Vasiht’h set the data tablet down and folded his arms. “And you would be comfortable doing something shady enough that a government wouldn’t want itself associated with it?”

“No,” Jahir said, slowly. “But something the Alliance might not want to do, but that my Queen would… that I could countenance. And must. I am a citizen of the Alliance, arii. But my duty lies with my homeland. And I have no doubt that Liolesa is… more willing to exact final justice on those who would kill or enslave us, shall we say.”

Vasiht’h wrinkled his nose. “All right. That makes sense.” He smiled a little. “I’d believe summary justice of her. I wouldn’t even blame her, I think.”

“You… think?”

Vasiht’h shrugged, and the mindline whispered of muscles seeking relief from tension more than from ambivalence, or dismissiveness. “I’m still what I am too, arii. I was born here, and violence will never come easily to me. Even as a response to violence. Maybe particularly so.”

“I know.” Jahir reached over and rested a hand on the knotted shoulder, pressed fingers into it. Vasiht’h twitched in surprise and then hung his head to grant better access. Thus encouraged, Jahir continued. “I mislike it myself. But God and Lady willing, we will put paid to this—or at least, close the chapter on the immediate threat—and be able to return to our lives. Different lives, and perhaps more vigilant ones, but also more consonant with the life you prefer.”

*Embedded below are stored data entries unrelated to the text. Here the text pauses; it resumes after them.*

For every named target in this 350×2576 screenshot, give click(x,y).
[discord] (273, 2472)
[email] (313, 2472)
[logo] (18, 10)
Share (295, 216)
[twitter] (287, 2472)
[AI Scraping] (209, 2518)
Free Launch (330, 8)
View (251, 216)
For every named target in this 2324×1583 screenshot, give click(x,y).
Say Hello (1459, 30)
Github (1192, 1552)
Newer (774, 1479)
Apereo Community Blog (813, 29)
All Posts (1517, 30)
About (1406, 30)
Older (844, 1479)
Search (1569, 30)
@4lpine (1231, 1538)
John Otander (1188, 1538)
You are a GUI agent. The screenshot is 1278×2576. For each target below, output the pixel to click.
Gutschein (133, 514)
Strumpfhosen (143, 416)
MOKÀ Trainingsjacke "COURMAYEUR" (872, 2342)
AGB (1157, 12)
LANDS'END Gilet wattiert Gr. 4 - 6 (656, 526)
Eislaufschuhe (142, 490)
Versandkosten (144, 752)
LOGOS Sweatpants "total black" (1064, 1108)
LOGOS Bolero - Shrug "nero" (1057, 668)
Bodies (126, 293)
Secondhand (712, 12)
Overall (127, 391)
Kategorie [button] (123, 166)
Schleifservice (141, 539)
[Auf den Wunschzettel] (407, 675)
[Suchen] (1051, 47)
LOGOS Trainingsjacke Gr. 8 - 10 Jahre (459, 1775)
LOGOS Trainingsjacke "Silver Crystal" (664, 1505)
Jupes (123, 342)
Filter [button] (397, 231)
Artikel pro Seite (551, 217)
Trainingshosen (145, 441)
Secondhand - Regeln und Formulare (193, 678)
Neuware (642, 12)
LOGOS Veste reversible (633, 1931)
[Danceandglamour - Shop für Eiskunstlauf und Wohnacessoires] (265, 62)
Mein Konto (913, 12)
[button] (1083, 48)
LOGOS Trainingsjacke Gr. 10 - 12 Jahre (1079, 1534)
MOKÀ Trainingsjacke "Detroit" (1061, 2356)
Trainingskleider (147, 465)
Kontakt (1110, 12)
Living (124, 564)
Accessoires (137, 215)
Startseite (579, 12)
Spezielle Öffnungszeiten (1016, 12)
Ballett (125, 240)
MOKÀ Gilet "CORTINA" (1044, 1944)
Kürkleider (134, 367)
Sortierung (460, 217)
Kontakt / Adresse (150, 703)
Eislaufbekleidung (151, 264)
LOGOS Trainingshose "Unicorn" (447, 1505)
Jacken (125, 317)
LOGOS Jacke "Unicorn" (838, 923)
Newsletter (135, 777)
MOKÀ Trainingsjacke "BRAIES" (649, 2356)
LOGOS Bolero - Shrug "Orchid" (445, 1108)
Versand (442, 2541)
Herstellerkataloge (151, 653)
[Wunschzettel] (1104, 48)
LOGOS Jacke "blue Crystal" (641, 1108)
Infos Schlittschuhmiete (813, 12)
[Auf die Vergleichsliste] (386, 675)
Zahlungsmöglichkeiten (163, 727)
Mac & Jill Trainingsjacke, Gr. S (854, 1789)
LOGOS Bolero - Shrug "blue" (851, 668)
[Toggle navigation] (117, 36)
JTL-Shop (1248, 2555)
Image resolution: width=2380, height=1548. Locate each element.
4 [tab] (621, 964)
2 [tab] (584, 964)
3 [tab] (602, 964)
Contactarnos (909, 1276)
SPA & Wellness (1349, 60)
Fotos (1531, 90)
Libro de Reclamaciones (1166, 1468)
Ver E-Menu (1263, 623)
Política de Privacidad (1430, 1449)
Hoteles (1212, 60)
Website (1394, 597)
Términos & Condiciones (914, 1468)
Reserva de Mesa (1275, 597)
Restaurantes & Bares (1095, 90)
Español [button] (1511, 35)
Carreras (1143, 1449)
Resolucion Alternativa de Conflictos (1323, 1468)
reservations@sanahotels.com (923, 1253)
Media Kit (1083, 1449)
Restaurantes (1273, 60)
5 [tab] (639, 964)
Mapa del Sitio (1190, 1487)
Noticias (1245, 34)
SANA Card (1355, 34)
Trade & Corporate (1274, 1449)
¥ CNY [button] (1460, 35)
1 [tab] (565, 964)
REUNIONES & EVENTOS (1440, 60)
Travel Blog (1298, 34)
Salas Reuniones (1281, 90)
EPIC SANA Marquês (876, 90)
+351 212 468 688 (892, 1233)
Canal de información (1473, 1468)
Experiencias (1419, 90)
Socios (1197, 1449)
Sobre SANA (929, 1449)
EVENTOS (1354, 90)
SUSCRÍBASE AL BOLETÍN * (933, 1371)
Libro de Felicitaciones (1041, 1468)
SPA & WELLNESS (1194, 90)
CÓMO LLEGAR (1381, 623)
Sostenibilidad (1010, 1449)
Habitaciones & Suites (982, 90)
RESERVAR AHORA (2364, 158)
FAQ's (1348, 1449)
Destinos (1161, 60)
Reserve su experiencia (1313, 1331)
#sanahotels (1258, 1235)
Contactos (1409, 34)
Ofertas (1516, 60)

“That is nice,” Vasiht’h mumbled. “I had no idea you could do massage.” A peep of humor through the mindline. “I bet you didn’t know either.”

Jahir laughed. “No. There you have me fairly caught.”

Vasiht’h grinned at him, then grew somber. “So, you’ll go talk to Sediryl, head for this Sharsenne place, and… Lisinthir will go with you somewhere else, I’m guessing?”

“No doubt,” Jahir said. “I cannot imagine them doing anything other than staging from such a world; the conflict is further in the Empire, or up along its border. Sharsenne looks too settled a planet for anything else.” He inhaled. “And I’m afraid Sediryl is… already there. So I suppose I am leaving as soon as I book transport.”

“Sediryl’s there?” Vasiht’h asked, incredulous.

“You are about to ask me why and I’m afraid I have not the first notion,” Jahir said ruefully. “Only that Lisinthir has encouraged me to bridle my reaction. She must have her own reasons for having come.”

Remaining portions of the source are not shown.